*** Extract provided Section Begins ***
FDA Warns Genetic Testing Lab in Virginia
Posted 05 April 2019 | By
The US Food and Drug Administration (FDA) on Thursday sent a warning letter to Falls Church, VA-based Inova Genomics Laboratory, raising concerns about the clinical validity of several genetic tests offered by the lab.
Inova markets genetic tests for “predicting medication response, reducing negative side effects from certain medications, discovering the right drug and right dose for a patient, and avoiding trial-and-error prescribing by healthcare providers by testing patient receptivity to drugs that treat specific conditions,” according to FDA.
“FDA is concerned that the clinical validity of your MediMap tests has not been established for their intended uses. Specifically, we are unaware of data establishing the relationships between the genotypes assessed by your tests and your assertions regarding drug response for multiple drugs. For example, the relationship between CYP2C19 genotype and drug response to escitalopram and sertraline is not established and this relationship is not described in the FDA- approved labeling for these drugs,” the letter says.
*** Extract provided Section Ends ***
Continue the news article about the FDA warning letter to Inova Genomics Laboratory from the last sentence shown.
*** Exercise data Section Begins ***
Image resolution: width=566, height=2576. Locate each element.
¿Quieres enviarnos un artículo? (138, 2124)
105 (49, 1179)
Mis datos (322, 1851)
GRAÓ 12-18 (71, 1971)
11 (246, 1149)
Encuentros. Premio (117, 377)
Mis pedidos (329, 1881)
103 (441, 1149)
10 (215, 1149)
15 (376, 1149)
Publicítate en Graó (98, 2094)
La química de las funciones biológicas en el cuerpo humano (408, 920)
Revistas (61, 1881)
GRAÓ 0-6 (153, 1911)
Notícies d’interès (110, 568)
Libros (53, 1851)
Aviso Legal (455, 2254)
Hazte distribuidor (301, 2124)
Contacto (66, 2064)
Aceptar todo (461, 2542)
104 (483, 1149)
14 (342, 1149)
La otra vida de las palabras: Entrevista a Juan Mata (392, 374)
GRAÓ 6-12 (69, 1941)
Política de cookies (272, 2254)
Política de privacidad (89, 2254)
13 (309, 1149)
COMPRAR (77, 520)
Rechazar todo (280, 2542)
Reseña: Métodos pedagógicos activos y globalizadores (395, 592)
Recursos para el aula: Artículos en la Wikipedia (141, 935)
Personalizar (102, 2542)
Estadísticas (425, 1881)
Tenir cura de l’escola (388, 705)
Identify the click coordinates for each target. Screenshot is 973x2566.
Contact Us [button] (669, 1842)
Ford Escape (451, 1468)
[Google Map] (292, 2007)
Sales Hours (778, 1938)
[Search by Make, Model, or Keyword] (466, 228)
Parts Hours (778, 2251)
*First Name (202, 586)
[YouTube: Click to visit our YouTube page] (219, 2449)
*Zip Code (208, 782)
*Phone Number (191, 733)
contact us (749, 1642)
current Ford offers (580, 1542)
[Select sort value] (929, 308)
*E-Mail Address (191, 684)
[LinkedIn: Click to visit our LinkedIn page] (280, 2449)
*** Exercise data Section Ends ***
→ Result below
The agency also said the tests pose significant public health concerns as inaccurate results could impact the decision-making of health care providers and patients “in ways that are seriously detrimental to patient health.”
Inova also declined to make certain changes FDA requested following a March 2019 teleconference. More specifically, FDA asked Inova to change the MediMap tests and labeling to address the concerns, “including removing from the labeling (e.g., patient test reports and promotional material) claims regarding drug responses for specific medications unless and until FDA reviews the information submitted to support such claims and grants marketing authorization.”
Inova also told FDA that the MediMap tests should be considered laboratory developed tests (LDTs) and that it is “properly operating within the scope of FDA’s LDT exemption and thus is not subject to FDA’s premarket review or labeling requirements.”
But FDA clarifies that it “has not created a legal ‘carve-out’ for LDTs…FDA has never established such an exemption. As a matter of practice, FDA, however, has exercised enforcement discretion for LDTs, which means that FDA has generally not enforced the premarket review and other FDA legal requirements that do apply to LDTs. Although FDA has generally exercised enforcement discretion for LDTs, the Agency always retains discretion to take action when appropriate, such as when it is appropriate to address significant public health concerns.”
Inova did not respond to a request for comment.